Emily Brontë estuvo tan apartada de la novela de su época que ni siquiera accedió a la obra de Austen o Dickens


A pesar de la precocidad de los Brontë cuando eran niños y del lugar eminente que ocupó la lectura en sus vidas, su iniciación a la literatura contemporánea fue absolutamente parcial. Si bien es cierto que la biblioteca de su padre contaba con las obras de los poetas más importantes, y que conocían a Byron de memoria en una época en que los demás niños recitaban a Cowper y Wordsworth, su conocimiento de la literatura en prosa contemporánea se limitaba a los escritores que colaboraban en los periódicos tory, Blackwood’s, Fraser’s, y las publicaciones anuales del momento. Así pues, tuvieron ocasión de leer las novelas rosa de la señora Norton, pero no a Jane Austen, como lo revela la última correspondencia de Charlotte con G. H. Lewes. Es evidente que Blackwood’s influyó en su preferencia por lo escocés en sus lecturas, incluso en los primeros dichos y anécdotas de Emily que se conocen: cuando le preguntaron qué hombres eminentes deseaba que habitaran en su isla de ensueño (la isla de Arran), eligió a Sir Walter Scott, el señor Lockhart y “Johnny Lockhart”. La poesía, la historia y las principales influencias de Emily en su juventud. A diferencia de Charlotte, que después se puso al día con Jane Austen y Dickens, Emily probablemente no los leyó nunca. No pudo haber tenido tiempo de leer a Thackeray, quien se dio a conocer al mismo tiempo que ella con su novela Vanity Fair, publicada en 1847, un año antes de la muerte de Emily. No accedió al género de la ficción a través de su corriente principal, el realismo victoriano (incluso Bulwer Lytton, que Emily sí lo leyó, estaba dentro de la tradición romántica).

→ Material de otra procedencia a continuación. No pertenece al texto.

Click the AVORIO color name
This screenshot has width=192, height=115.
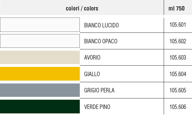click(x=92, y=58)

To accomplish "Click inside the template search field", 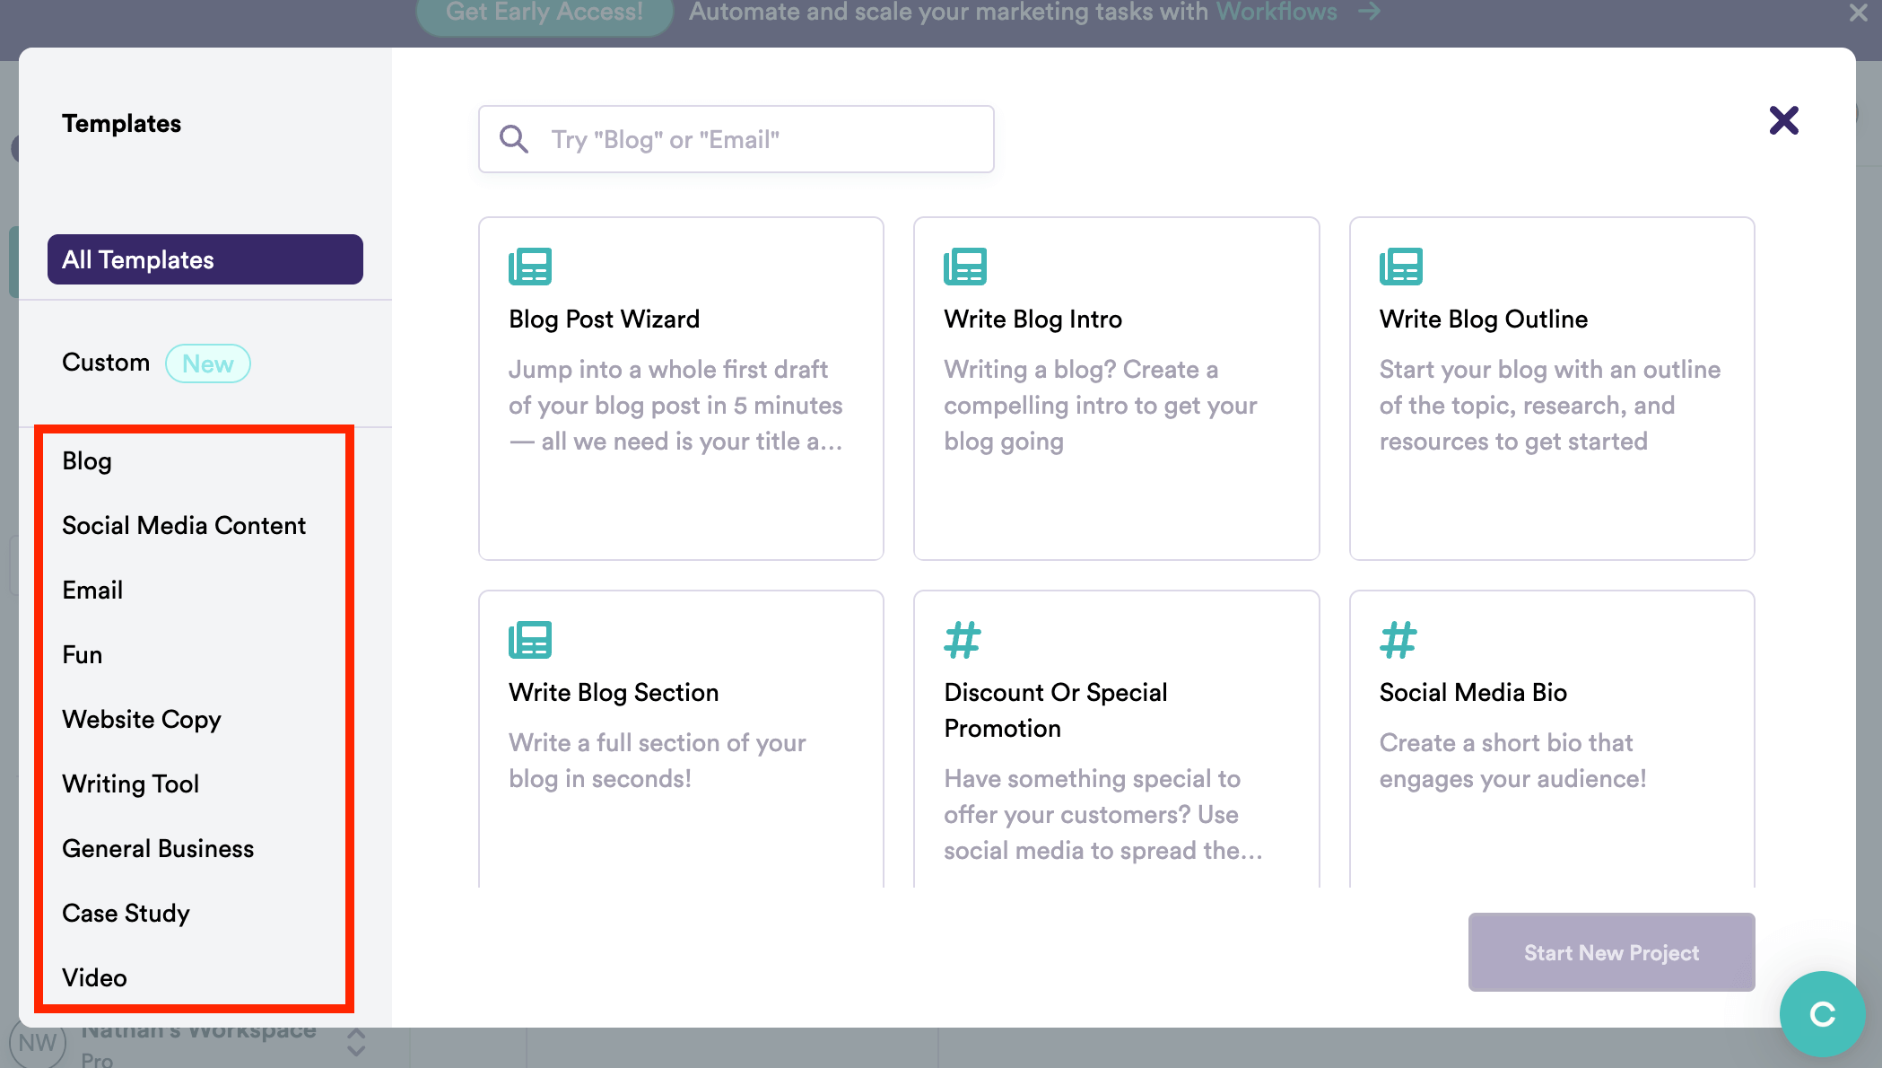I will (736, 139).
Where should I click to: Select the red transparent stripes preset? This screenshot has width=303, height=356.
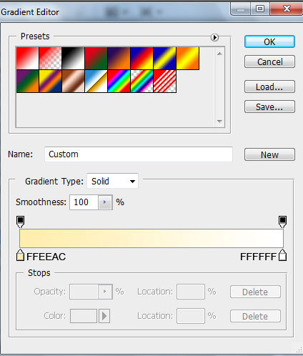point(165,81)
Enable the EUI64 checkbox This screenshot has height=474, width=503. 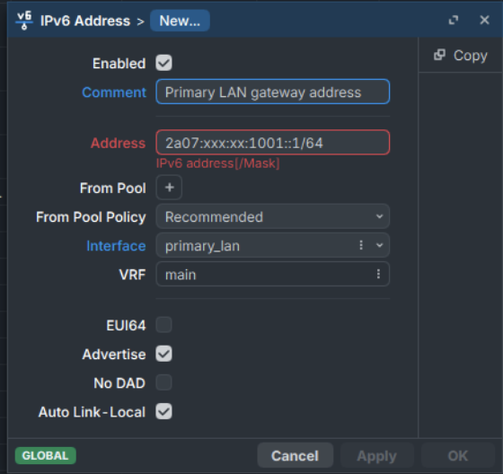pyautogui.click(x=163, y=325)
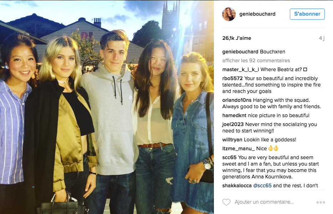Open geniebouchard profile picture avatar
Viewport: 333px width, 214px height.
click(229, 14)
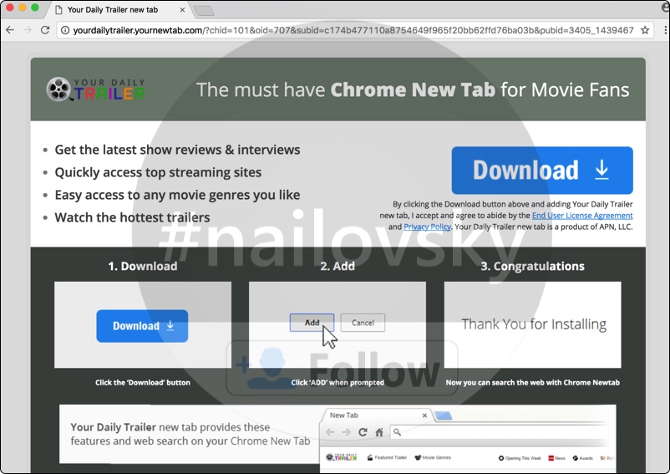670x474 pixels.
Task: Click the Add button in step 2
Action: pyautogui.click(x=312, y=323)
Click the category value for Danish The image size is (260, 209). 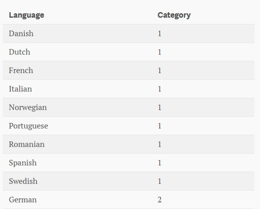coord(160,34)
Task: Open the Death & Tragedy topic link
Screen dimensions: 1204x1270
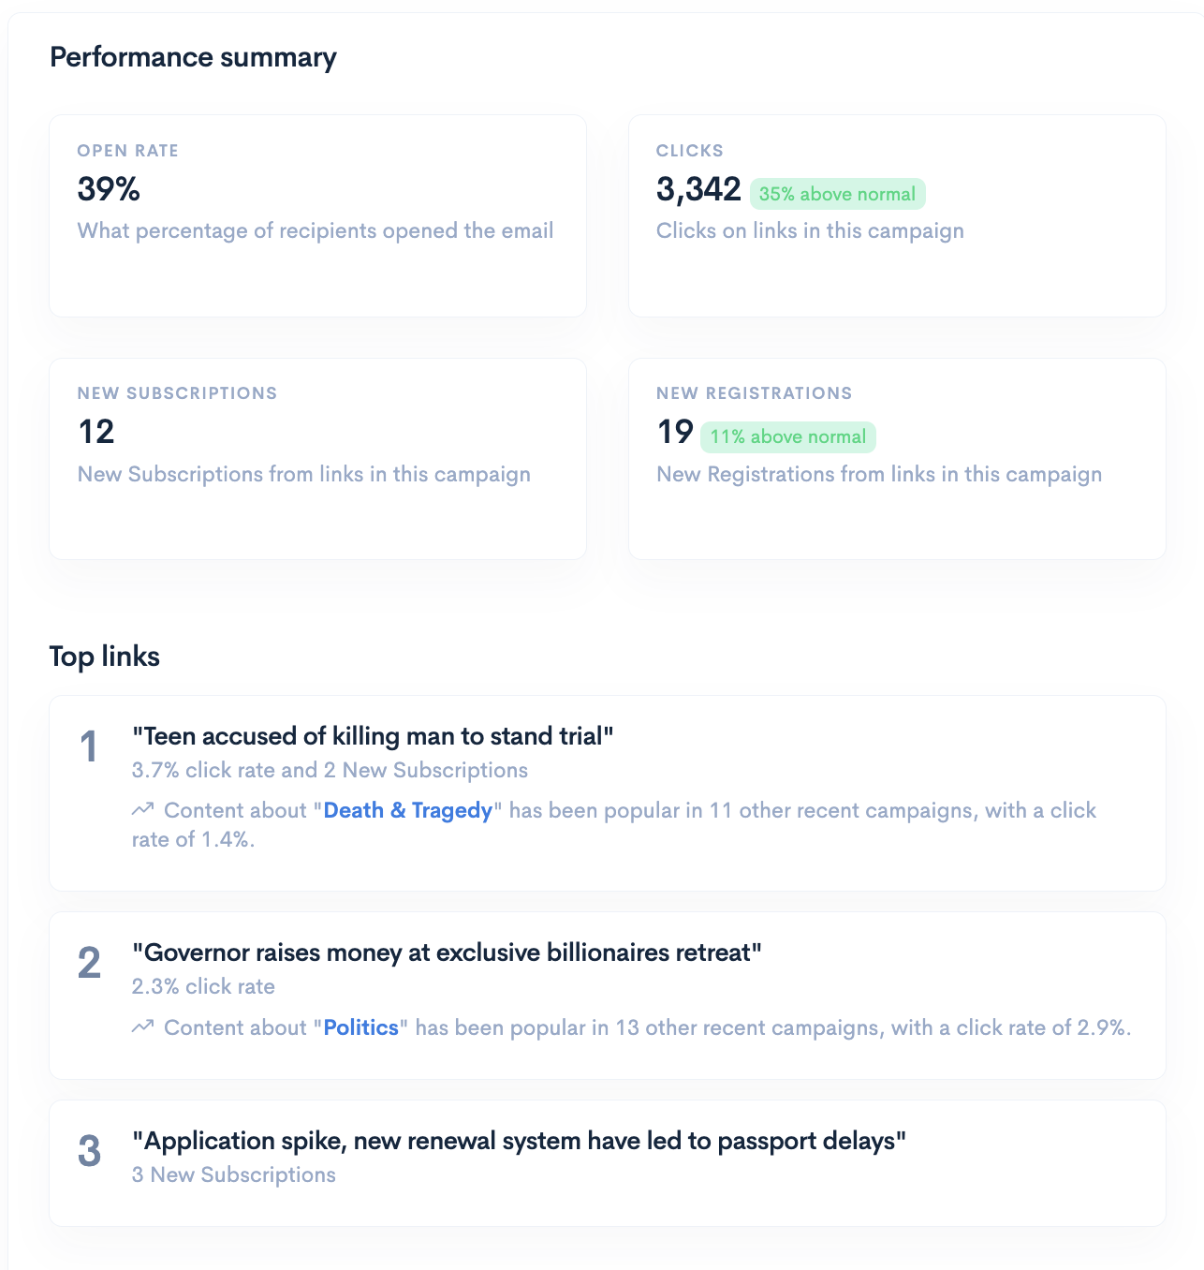Action: pyautogui.click(x=408, y=810)
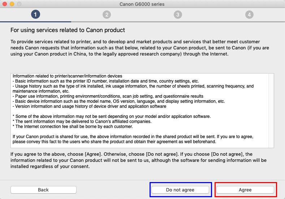Select the step 2 circle indicator

tap(107, 14)
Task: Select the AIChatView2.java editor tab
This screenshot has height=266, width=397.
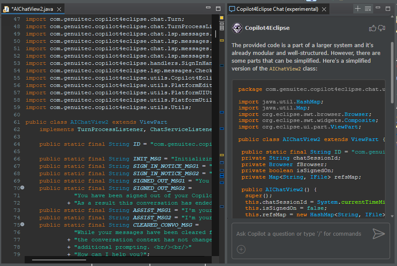Action: pos(32,9)
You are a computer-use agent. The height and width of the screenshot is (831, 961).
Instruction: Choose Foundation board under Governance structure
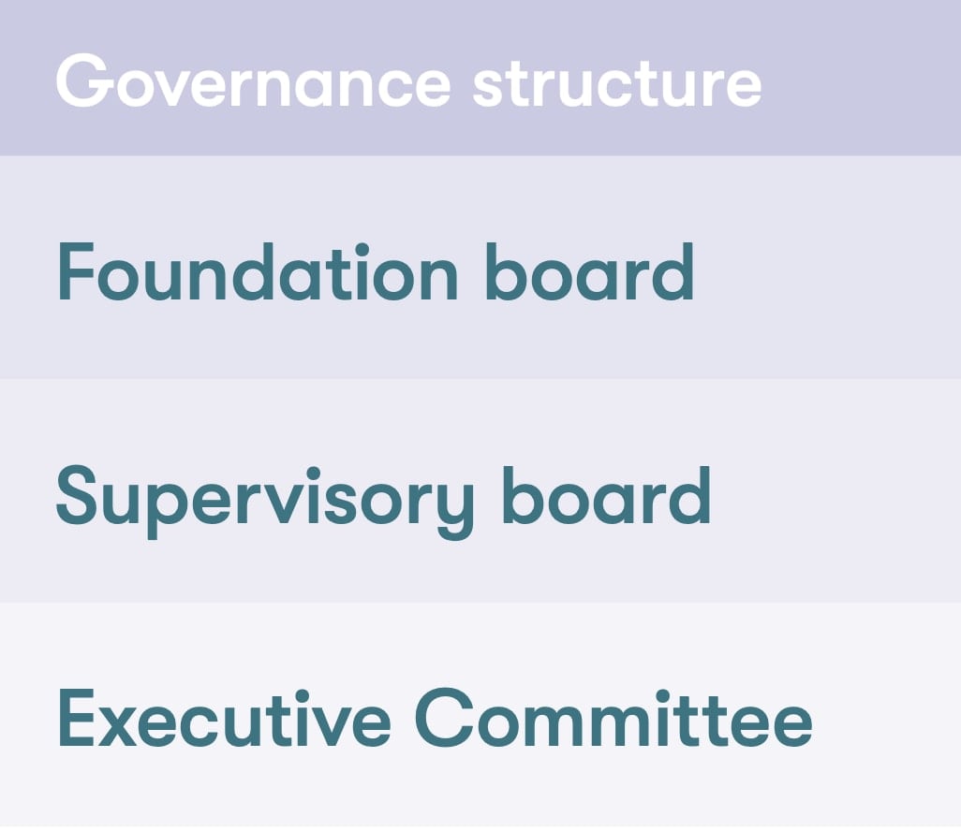376,272
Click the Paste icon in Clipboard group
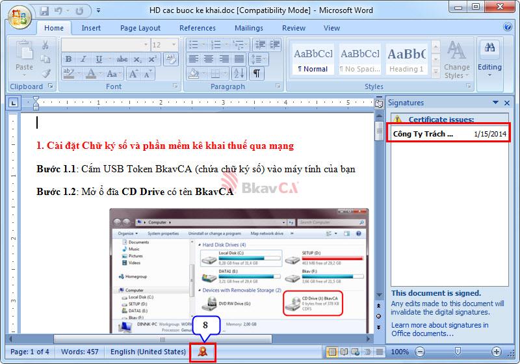 pos(24,57)
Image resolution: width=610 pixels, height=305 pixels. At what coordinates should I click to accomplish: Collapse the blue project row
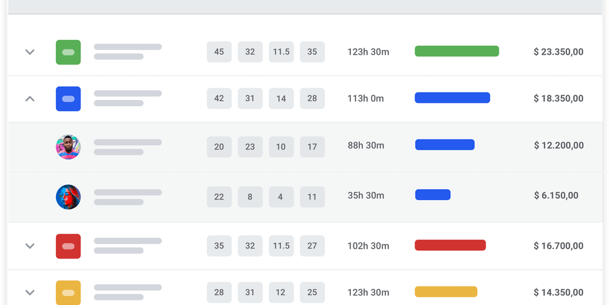pos(30,98)
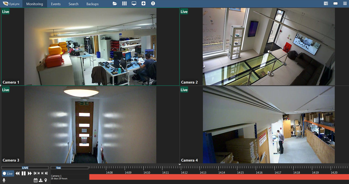Toggle Live mode playback button
This screenshot has width=349, height=184.
coord(8,173)
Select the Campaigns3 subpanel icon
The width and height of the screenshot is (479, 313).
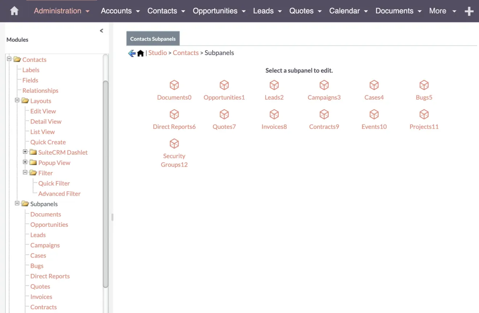(x=324, y=89)
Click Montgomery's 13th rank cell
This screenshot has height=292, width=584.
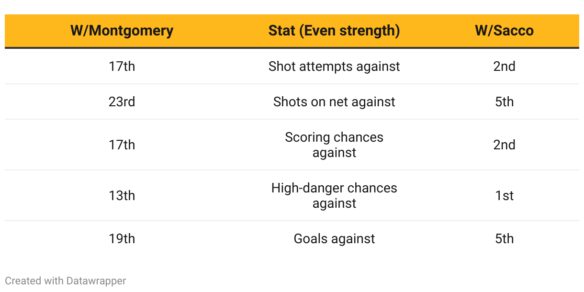coord(122,195)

Es improbable que en el periodo impresionable de sus adolescencia hubiera leído otras novelas además de las de Scott y las que aparecían en Blackwood’s por entregas; estas últimas, a juzgar por las referencias a números antiguos, eran marcadamente “góticas”.


WINIFRED GÉRIN, Emily Brontë, Atalanta, Girona, 2008, traducción de Ana Becciu, págs. 305 y 306.